> **TASK GOAL**: Reproduce every entry below verbatim, line for line, and omit the pictures from your output.

....

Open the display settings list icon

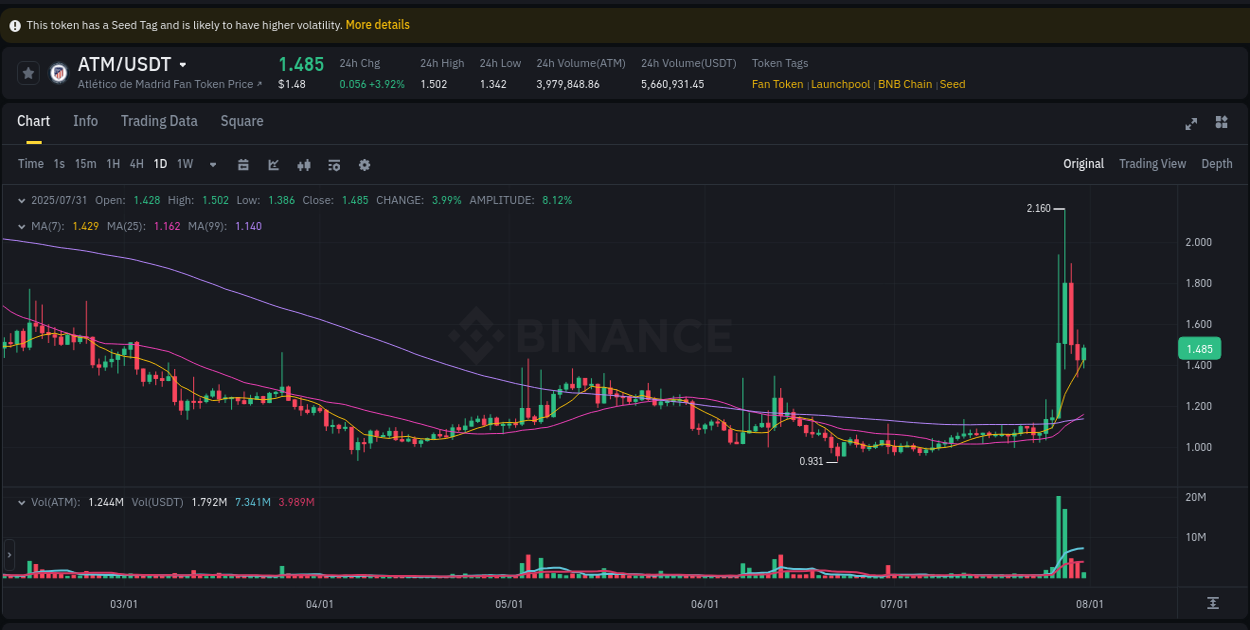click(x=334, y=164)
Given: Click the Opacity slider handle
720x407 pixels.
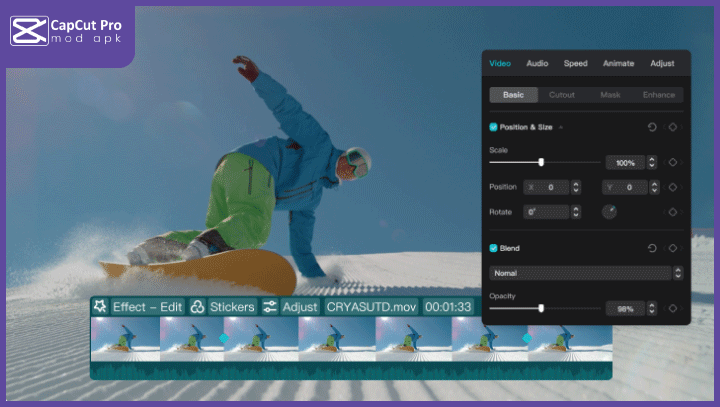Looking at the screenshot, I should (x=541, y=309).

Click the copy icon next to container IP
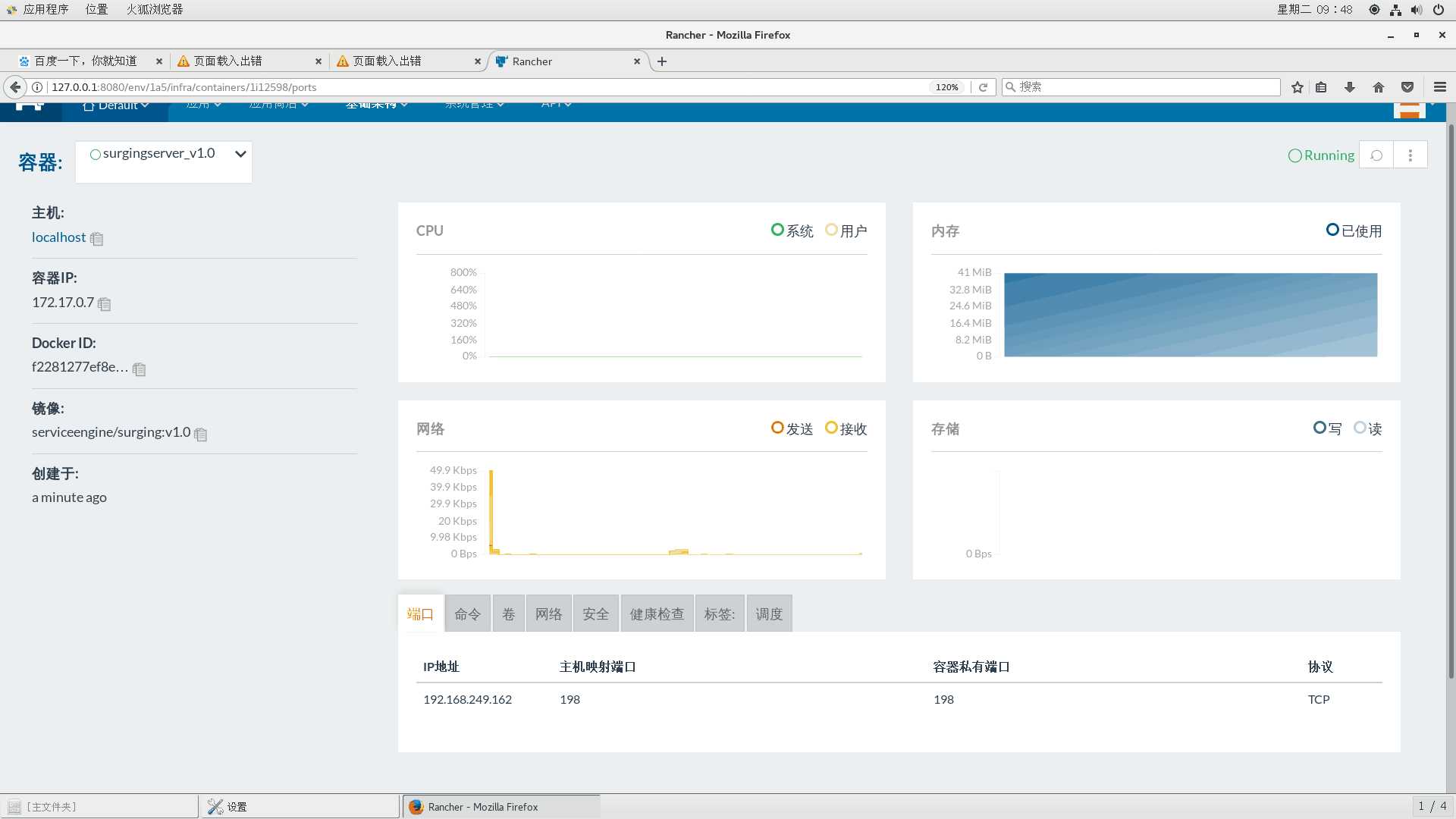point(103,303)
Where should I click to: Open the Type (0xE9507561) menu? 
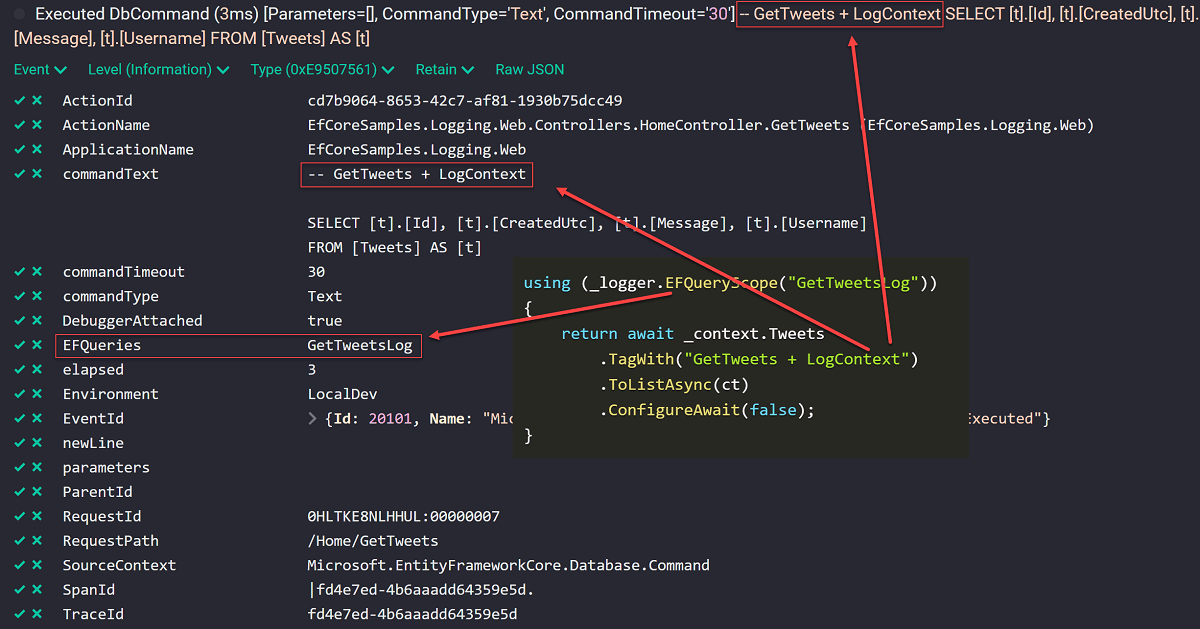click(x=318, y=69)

....

> **THE RESPONSE**:
Open the display settings list icon

click(x=334, y=164)
Given: Click the Opacity slider handle
720x407 pixels.
Looking at the screenshot, I should (x=541, y=309).

Click the copy icon next to container IP
point(103,303)
Where should I click to: Open the Type (0xE9507561) menu? 
click(x=318, y=69)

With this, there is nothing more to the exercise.